## What you are asked to do:
Could you please write out the data shown below, exactly and in full?

## Data provided:
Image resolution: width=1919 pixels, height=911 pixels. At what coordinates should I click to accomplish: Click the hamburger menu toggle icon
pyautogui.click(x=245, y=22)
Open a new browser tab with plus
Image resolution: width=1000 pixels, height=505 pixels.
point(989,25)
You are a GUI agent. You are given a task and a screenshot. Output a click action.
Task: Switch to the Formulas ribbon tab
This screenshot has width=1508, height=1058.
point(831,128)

## Solved problem:
Image resolution: width=1919 pixels, height=911 pixels. At what coordinates should I click to accomplish: Click the hamburger menu toggle icon
pyautogui.click(x=245, y=22)
Open a new browser tab with plus
Image resolution: width=1000 pixels, height=505 pixels.
point(989,25)
You are a GUI agent. You are given a task and a screenshot. Output a click action.
Task: Switch to the Formulas ribbon tab
This screenshot has width=1508, height=1058.
point(831,128)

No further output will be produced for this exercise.